Michael Molitsky

The Structural Biology Center 19ID undulator beamline: facility specifications and protein crystallographic results

The 19ID undulator beamline of the Structure Biology Center has been designed and built to take full advantage of the high flux, brilliance and quality of X-ray beams delivered by the Advanced Photon Source. The beamline optics are capable of delivering monochromatic X-rays with photon energies from 3.5 to 20 keV (3.5-0.6 A wavelength) with fluxes up to 8-18 x 10(12) photons s(-1) (depending on photon energy) onto cryogenically cooled crystal samples. The size of the beam (full width at half-maximum) at the sample position can be varied from 2.2 mm x 1.0 mm (horizontal x vertical, unfocused) to 0.083 mm x 0.020 mm in its fully focused configuration. Specimen-to-detector distances of between 100 mm and 1500 mm can be used.
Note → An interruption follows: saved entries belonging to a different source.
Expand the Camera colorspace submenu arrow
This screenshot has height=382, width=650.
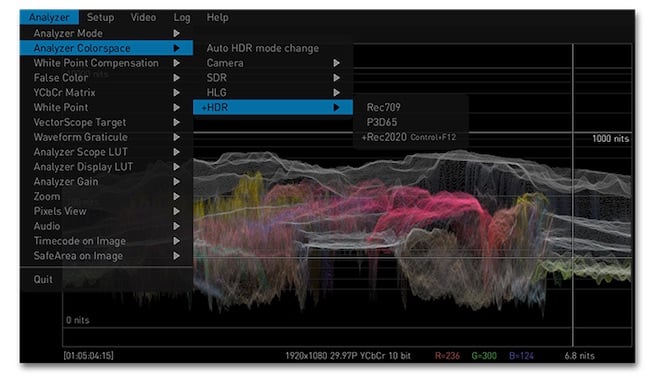[336, 63]
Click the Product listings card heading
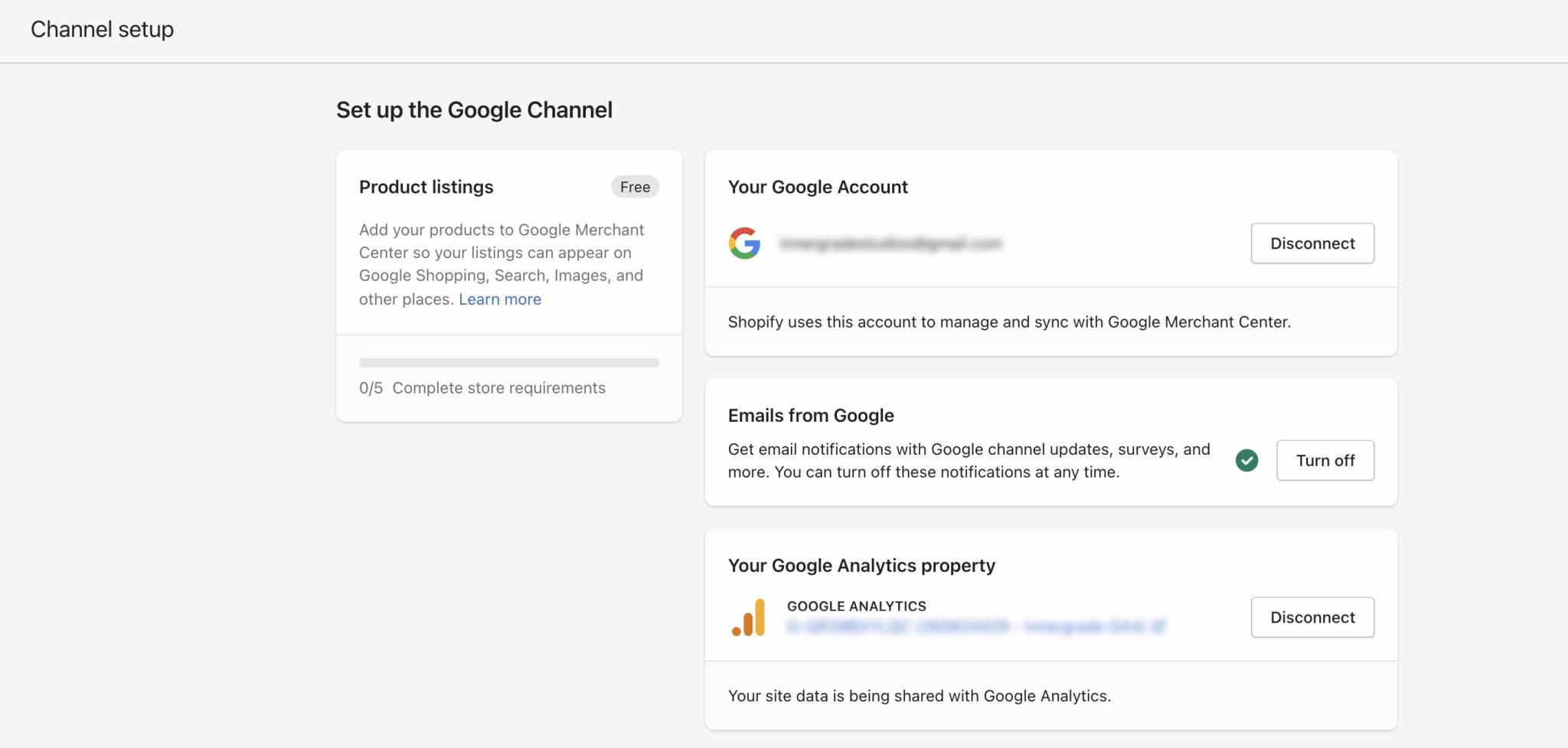The height and width of the screenshot is (748, 1568). click(426, 187)
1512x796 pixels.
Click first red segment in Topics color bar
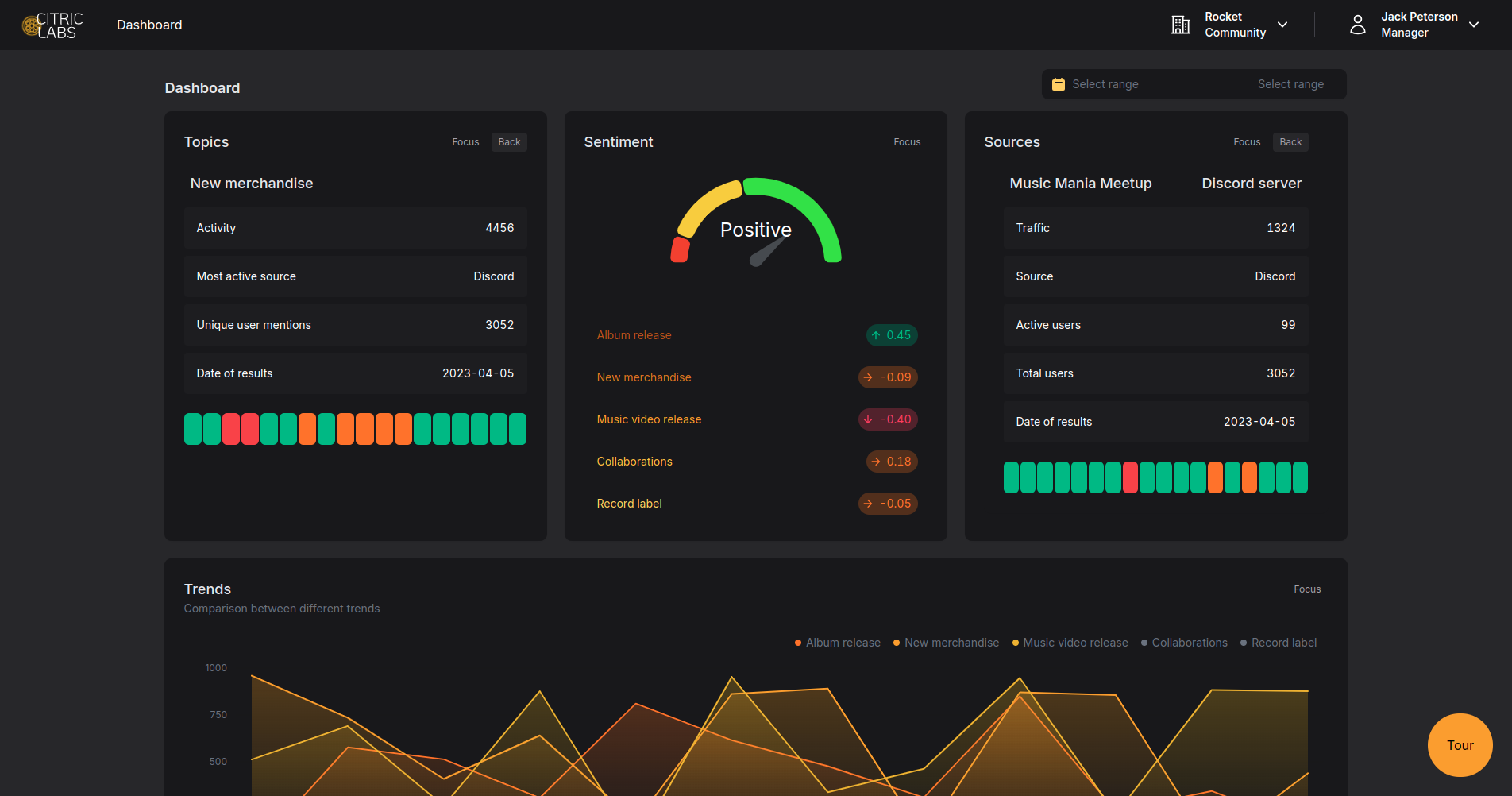click(231, 429)
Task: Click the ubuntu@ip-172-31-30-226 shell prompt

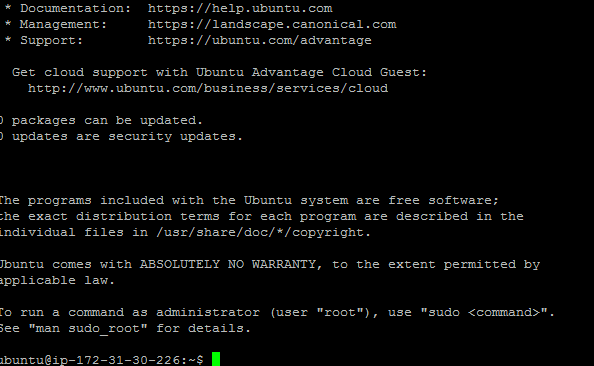Action: (x=102, y=360)
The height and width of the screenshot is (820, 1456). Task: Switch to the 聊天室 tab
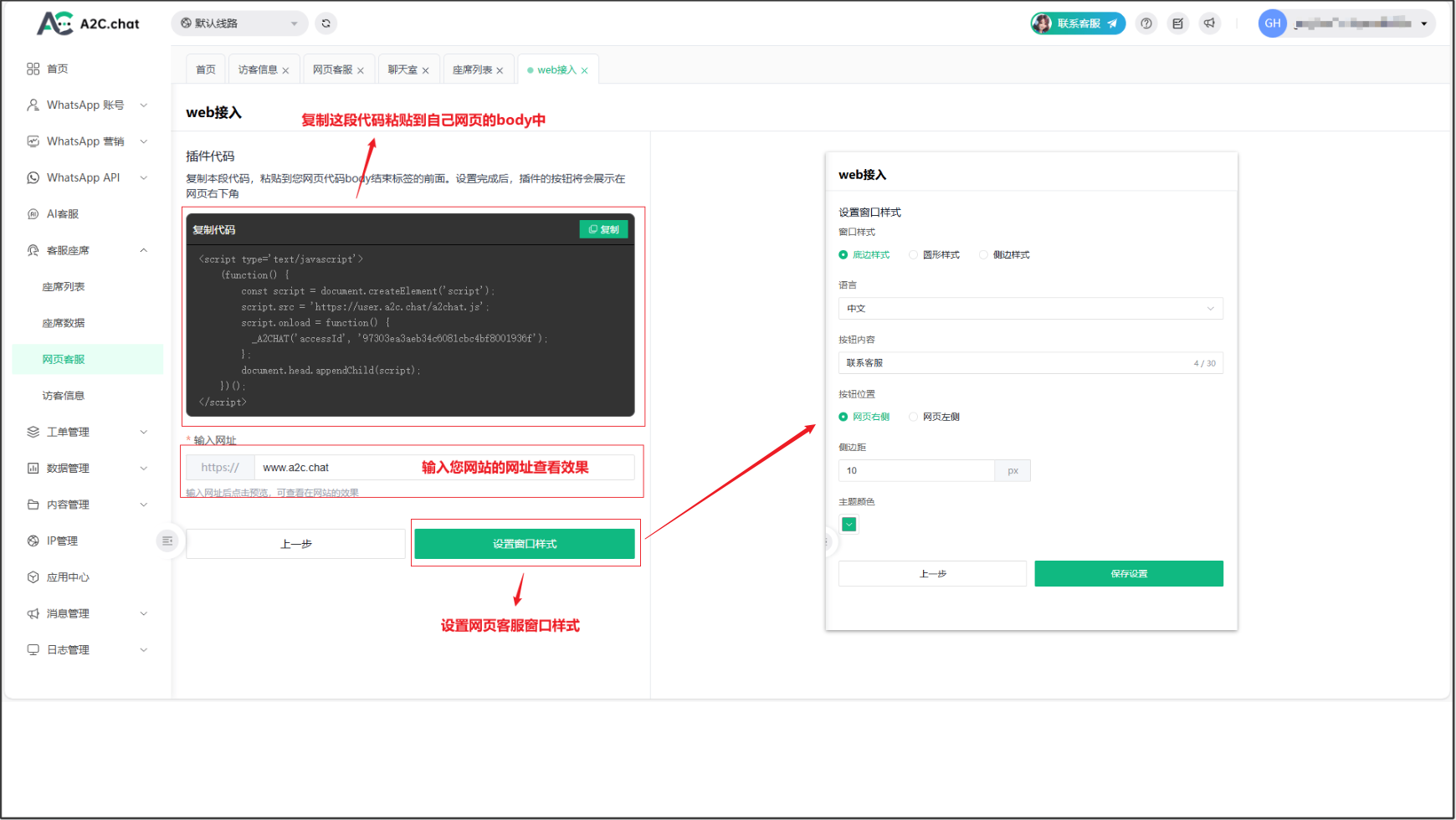pyautogui.click(x=402, y=70)

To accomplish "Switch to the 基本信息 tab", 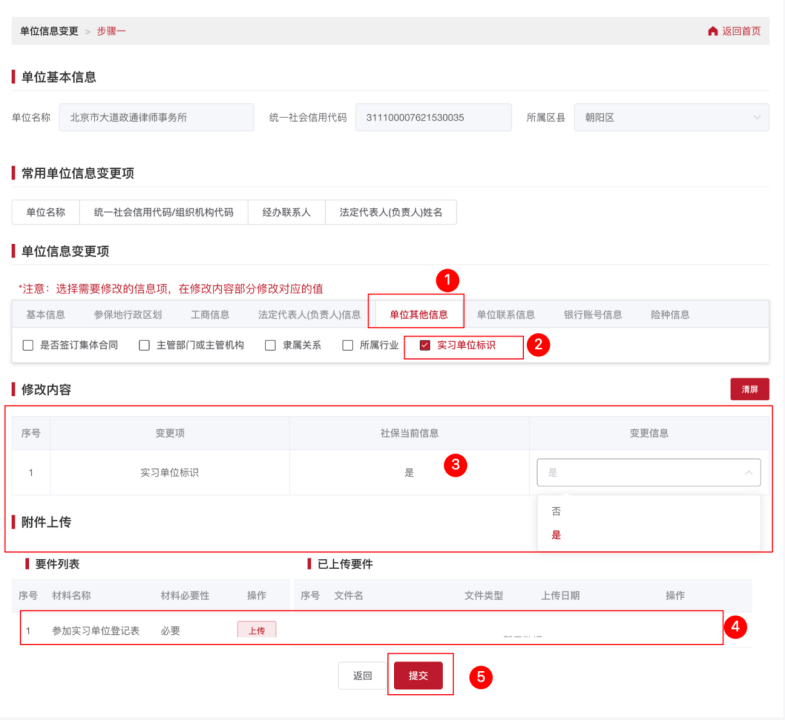I will (46, 315).
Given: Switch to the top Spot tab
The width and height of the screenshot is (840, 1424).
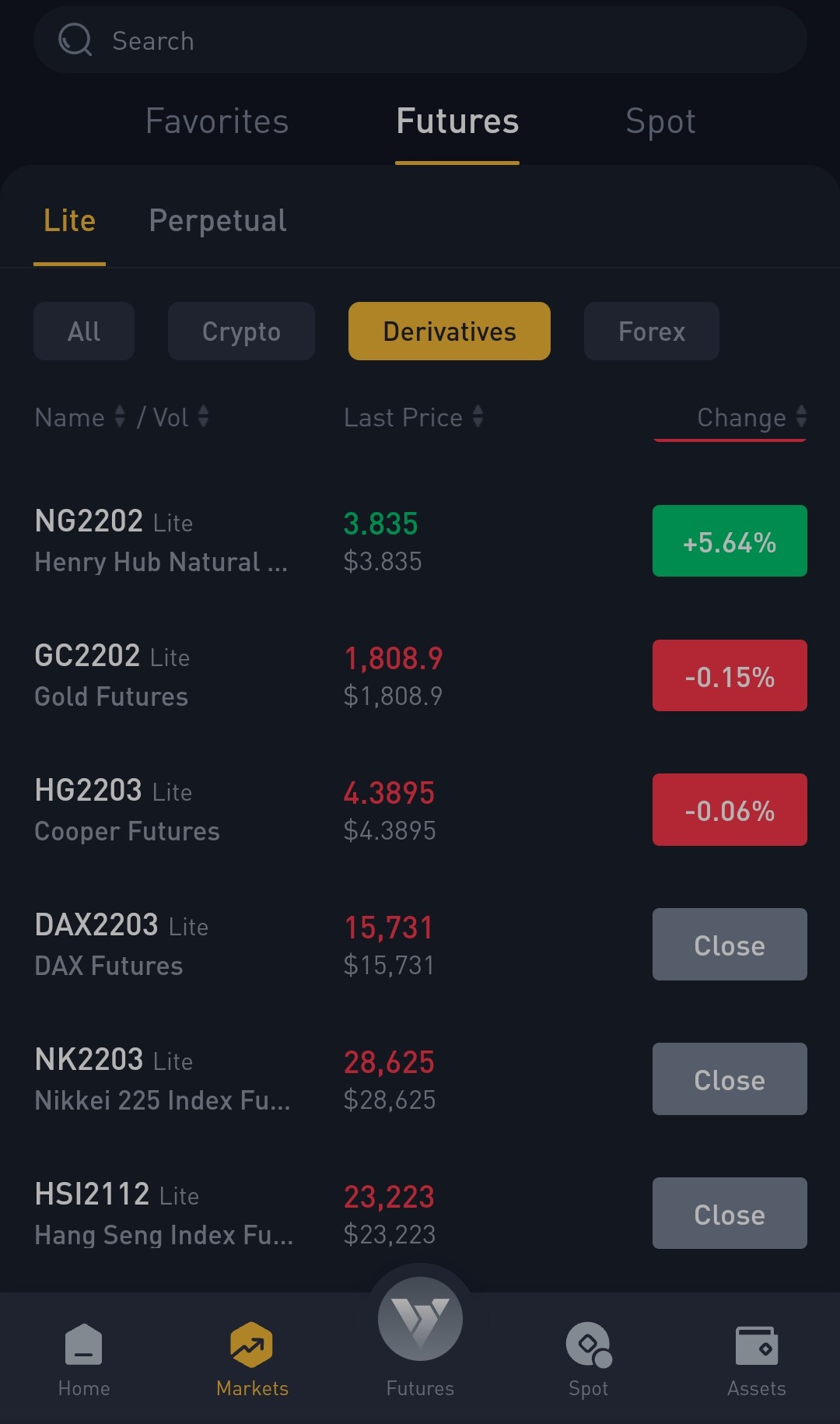Looking at the screenshot, I should pos(660,121).
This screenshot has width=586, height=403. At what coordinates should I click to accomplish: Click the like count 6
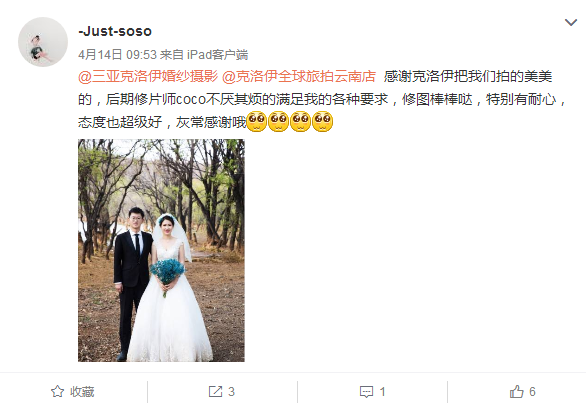532,392
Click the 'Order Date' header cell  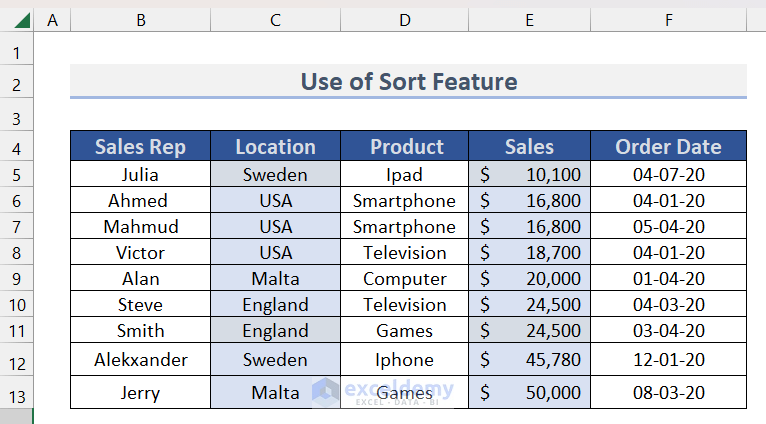(668, 147)
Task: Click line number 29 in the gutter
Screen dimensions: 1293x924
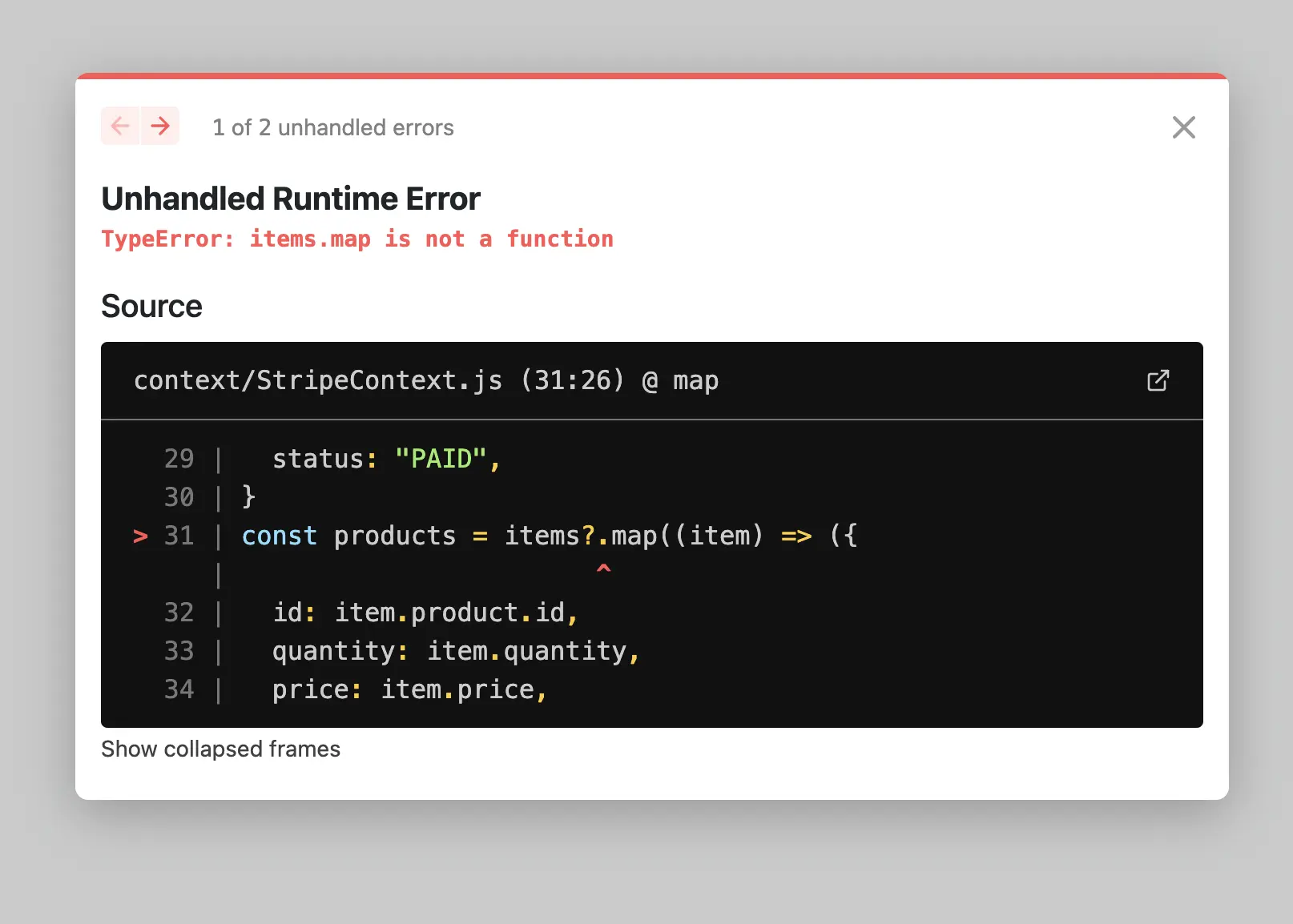Action: coord(179,459)
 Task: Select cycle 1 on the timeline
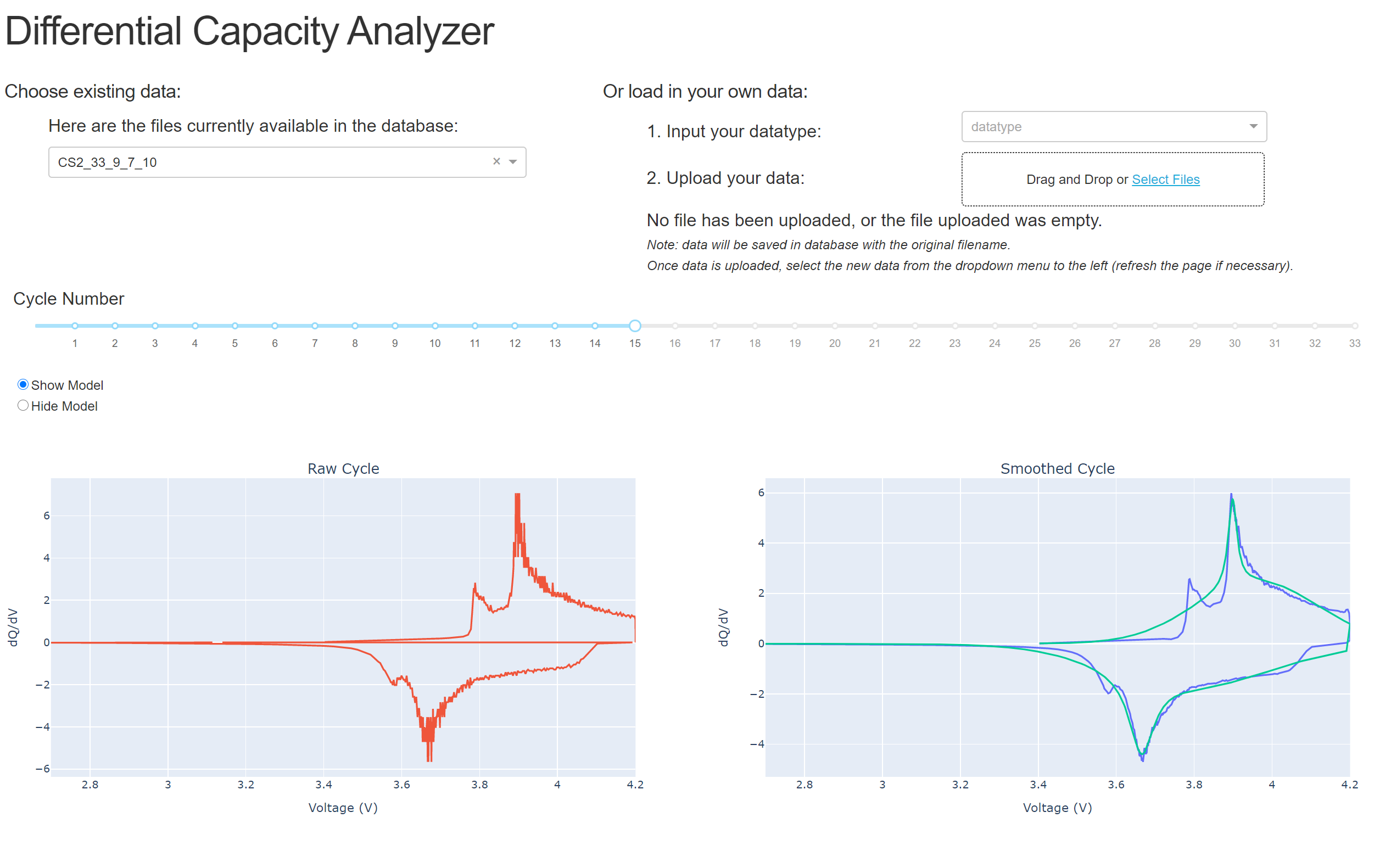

The high flexibility, inherent in the design of the optics, coupled with a kappa-geometry goniometer and beamline control software allows optimal strategies to be adopted in protein crystallographic experiments, thus maximizing the chances of their success. A large-area mosaic 3 x 3 CCD detector allows high-quality diffraction data to be measured rapidly to the crystal diffraction limits. The beamline layout and the X-ray optical and endstation components are described in detail, and the results of representative crystallographic experiments are presented.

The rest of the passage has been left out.